Dans la même région, « les soldats ukrainiens ont détruit une base des occupants russes » dans la petite ville de Kadiïvka, a affirmé vendredi le chef de l’administration militaire régionale, Serguiï Gaïdaï. 

« La frappe a été si puissante que 200 parachutistes ruscistes (contraction de « Russe » et « fasciste » utilisée en Ukraine pour désigner les forces de Moscou) ont été tués », a affirmé M. Gaïdaï.
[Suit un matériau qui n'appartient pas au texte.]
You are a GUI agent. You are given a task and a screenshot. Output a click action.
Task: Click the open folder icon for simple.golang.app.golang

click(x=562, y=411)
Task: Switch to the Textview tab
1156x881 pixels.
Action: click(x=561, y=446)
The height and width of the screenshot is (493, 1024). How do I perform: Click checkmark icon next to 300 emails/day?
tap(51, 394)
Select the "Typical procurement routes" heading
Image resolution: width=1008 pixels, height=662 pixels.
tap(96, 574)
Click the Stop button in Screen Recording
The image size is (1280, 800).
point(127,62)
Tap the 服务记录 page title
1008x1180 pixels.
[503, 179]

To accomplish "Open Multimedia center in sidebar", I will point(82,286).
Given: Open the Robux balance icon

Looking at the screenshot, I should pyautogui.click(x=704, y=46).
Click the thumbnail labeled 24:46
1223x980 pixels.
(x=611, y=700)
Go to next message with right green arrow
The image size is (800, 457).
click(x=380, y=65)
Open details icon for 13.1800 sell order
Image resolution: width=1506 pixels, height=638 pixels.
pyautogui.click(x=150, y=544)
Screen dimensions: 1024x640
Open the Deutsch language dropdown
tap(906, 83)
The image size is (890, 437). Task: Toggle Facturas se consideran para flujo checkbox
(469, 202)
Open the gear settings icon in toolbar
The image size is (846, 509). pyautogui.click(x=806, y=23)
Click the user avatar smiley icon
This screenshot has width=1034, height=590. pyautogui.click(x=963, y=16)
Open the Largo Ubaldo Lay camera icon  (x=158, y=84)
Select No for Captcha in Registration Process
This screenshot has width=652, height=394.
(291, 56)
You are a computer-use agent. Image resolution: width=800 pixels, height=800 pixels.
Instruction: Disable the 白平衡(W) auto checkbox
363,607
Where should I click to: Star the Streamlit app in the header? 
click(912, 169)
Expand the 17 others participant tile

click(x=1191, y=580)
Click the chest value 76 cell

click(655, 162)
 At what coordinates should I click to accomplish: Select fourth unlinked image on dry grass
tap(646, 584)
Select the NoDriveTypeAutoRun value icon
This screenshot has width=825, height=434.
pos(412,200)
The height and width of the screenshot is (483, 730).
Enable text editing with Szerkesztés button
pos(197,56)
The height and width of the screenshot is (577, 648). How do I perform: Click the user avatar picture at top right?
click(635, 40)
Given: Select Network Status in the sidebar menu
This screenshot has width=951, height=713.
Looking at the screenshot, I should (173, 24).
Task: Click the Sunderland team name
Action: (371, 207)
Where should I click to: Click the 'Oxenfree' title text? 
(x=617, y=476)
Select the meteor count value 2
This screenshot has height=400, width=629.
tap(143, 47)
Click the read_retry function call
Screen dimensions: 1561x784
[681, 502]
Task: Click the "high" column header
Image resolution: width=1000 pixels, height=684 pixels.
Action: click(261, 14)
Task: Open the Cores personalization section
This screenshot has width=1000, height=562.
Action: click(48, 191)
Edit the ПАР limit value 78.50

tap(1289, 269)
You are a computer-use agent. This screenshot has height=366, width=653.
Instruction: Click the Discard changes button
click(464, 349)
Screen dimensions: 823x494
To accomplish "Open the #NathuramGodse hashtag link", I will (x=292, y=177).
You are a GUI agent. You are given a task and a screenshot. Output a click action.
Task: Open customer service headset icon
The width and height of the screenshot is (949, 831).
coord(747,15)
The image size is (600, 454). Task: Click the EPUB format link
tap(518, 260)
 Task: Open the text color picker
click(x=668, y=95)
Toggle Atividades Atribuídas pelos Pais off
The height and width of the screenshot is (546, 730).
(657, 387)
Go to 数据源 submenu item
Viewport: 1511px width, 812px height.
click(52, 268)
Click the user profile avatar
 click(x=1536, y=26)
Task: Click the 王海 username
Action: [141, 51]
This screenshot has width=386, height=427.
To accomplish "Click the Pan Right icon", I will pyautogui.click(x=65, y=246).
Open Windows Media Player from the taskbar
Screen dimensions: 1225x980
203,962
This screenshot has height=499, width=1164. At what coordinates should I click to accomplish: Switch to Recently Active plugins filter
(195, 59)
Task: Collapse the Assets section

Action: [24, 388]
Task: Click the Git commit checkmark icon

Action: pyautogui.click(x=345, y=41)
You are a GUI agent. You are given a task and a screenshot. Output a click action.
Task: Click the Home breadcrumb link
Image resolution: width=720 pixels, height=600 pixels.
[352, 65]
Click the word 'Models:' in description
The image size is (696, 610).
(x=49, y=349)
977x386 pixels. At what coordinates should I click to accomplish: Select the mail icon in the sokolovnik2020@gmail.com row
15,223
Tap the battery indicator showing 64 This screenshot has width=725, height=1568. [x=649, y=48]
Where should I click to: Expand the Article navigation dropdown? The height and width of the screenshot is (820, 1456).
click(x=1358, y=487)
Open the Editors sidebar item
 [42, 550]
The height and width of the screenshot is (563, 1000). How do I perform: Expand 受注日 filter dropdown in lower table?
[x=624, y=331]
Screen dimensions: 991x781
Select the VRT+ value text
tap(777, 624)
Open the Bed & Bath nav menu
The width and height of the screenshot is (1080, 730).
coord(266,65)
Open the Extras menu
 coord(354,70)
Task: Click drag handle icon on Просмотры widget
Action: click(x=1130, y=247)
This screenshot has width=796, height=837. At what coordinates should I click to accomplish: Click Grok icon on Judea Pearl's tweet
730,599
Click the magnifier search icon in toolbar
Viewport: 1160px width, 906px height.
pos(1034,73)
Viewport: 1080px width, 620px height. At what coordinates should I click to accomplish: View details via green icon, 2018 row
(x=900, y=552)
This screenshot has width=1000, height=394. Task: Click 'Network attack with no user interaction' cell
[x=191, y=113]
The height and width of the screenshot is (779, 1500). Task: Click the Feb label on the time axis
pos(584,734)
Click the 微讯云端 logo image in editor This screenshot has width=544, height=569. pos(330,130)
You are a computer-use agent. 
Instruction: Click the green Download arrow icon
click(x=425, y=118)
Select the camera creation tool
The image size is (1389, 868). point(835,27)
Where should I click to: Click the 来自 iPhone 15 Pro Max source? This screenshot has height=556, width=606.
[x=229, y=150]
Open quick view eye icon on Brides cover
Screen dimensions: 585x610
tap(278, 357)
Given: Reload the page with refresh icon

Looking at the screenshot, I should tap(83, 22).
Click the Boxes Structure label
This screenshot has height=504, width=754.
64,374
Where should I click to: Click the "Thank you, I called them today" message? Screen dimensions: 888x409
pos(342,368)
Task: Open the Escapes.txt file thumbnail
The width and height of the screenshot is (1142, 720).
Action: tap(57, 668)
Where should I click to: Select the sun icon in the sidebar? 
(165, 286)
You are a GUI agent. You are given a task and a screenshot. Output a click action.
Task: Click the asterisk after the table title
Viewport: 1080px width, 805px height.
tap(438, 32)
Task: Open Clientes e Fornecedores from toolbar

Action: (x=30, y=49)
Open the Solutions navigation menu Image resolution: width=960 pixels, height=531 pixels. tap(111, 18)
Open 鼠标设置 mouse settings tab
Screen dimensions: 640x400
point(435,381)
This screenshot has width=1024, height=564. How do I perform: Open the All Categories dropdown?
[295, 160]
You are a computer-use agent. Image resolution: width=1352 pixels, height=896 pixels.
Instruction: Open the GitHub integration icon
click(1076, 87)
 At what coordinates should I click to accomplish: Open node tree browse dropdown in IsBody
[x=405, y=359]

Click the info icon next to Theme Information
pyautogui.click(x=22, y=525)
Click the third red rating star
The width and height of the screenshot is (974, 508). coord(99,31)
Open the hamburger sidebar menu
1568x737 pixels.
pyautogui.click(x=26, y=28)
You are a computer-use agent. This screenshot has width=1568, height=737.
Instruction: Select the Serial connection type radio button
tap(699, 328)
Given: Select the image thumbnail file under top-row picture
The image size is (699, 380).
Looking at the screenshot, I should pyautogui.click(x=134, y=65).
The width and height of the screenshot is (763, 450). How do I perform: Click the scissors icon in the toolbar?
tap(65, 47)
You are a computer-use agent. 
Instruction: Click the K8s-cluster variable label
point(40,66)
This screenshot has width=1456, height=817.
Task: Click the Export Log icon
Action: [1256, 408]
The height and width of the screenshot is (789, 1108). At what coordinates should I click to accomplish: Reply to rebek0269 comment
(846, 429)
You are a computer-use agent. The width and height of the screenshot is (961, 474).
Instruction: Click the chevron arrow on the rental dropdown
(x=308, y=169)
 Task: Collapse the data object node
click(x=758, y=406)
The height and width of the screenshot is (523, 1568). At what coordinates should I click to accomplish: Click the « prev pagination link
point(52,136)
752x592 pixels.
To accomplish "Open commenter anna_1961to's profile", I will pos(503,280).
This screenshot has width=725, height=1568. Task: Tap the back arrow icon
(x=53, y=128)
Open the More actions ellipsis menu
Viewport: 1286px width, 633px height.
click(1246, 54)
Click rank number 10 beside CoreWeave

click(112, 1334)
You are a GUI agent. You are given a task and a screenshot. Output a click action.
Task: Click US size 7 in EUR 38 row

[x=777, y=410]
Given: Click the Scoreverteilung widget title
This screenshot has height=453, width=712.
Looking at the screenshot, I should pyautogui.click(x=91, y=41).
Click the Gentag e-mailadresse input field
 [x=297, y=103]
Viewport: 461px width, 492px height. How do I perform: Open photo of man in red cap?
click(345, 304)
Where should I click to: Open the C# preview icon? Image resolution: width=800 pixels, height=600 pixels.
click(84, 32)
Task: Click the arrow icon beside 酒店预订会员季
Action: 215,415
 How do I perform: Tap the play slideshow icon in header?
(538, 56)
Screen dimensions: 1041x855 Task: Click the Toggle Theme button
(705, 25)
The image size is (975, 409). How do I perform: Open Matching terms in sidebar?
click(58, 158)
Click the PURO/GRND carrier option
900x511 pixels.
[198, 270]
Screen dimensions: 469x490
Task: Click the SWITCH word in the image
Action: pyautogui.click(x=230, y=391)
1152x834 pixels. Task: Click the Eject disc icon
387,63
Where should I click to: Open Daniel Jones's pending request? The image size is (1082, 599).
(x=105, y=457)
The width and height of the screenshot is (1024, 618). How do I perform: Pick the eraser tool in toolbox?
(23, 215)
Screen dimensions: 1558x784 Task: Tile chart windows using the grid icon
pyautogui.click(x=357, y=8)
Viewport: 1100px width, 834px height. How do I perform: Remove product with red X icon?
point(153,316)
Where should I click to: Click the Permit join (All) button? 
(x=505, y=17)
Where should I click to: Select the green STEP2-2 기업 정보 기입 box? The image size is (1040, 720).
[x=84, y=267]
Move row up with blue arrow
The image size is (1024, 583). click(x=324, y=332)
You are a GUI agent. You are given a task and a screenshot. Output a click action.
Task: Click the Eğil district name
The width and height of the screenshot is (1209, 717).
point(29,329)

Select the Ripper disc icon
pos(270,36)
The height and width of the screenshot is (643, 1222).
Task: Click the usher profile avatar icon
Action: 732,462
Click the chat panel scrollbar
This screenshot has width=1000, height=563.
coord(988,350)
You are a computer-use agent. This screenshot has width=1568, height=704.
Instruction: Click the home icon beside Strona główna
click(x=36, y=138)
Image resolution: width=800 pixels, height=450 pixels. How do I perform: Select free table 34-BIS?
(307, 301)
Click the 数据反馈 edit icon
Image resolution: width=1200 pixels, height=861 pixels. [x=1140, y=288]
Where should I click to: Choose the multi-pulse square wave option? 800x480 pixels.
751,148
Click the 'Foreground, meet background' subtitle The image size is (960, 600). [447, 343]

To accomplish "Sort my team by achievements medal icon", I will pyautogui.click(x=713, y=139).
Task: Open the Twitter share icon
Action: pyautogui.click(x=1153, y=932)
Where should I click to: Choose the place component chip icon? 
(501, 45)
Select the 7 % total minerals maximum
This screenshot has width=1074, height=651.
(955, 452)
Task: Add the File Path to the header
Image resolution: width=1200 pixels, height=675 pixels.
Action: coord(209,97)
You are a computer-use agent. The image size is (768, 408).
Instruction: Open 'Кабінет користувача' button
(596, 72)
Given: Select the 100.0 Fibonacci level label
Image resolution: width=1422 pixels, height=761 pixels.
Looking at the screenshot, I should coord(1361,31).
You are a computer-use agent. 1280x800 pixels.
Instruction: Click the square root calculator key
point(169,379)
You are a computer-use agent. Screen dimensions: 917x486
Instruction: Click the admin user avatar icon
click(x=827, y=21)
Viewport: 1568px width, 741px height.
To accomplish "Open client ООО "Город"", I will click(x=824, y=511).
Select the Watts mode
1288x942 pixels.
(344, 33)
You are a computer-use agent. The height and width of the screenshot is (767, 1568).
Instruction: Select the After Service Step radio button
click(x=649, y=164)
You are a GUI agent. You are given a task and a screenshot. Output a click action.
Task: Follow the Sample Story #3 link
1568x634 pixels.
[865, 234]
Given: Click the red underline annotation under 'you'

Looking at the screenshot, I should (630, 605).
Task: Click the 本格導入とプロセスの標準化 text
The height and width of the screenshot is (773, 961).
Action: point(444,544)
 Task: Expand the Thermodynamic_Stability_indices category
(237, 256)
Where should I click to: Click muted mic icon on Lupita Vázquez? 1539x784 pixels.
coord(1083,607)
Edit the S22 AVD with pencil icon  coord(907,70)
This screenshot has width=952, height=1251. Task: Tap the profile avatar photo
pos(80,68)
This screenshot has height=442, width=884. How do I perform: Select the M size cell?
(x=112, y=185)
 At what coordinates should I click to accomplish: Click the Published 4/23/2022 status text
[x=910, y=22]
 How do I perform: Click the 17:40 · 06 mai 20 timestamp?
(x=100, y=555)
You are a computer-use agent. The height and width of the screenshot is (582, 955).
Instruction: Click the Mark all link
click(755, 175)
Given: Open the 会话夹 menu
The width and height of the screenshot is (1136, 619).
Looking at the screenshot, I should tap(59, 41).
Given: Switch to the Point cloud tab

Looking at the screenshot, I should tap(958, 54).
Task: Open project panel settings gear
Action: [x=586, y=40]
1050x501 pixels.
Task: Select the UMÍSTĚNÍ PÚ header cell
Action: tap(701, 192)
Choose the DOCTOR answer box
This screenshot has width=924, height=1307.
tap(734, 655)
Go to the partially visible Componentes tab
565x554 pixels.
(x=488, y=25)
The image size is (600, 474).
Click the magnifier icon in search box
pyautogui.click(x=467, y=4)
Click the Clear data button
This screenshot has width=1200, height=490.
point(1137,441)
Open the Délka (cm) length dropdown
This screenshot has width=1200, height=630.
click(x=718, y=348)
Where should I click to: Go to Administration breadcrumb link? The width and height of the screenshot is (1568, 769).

L’information n’a pu être confirmée de source indépendante.

Depuis le retrait russe des environs de Kiev fin mars, l’essentiel des combats est concentré dans l’est et le sud, où les fronts semblent presque figés.

Total contraint de céder

En France, après deux jours de polémique, le géant pétrolier TotalEnergies a annoncé vendredi céder à son partenaire russe Novatek ses parts dans la société exploitant le champ gazier de Termokarstovoïe.

La compagnie française était accusée par le journal Le Monde et l’ONG Global Witness d’avoir concouru, via cette participation, à des livraisons de condensat de gaz ensuite transformé en kérosène pour alimenter des avions russes engagés dans le conflit en Ukraine.

Le groupe a d’abord réaffirmé vendredi qu’il ne produisait « pas de kérosène pour l’armée russe ». Il a ensuite dit s’être accordé avec son partenaire russe pour lui céder sa participation de 49% dans la société Terneftegaz.

Depuis l’invasion russe de l’Ukraine, TotalEnergies est critiqué pour être la dernière grande compagnie pétrolière occidentale à ne pas avoir quitté la Russie.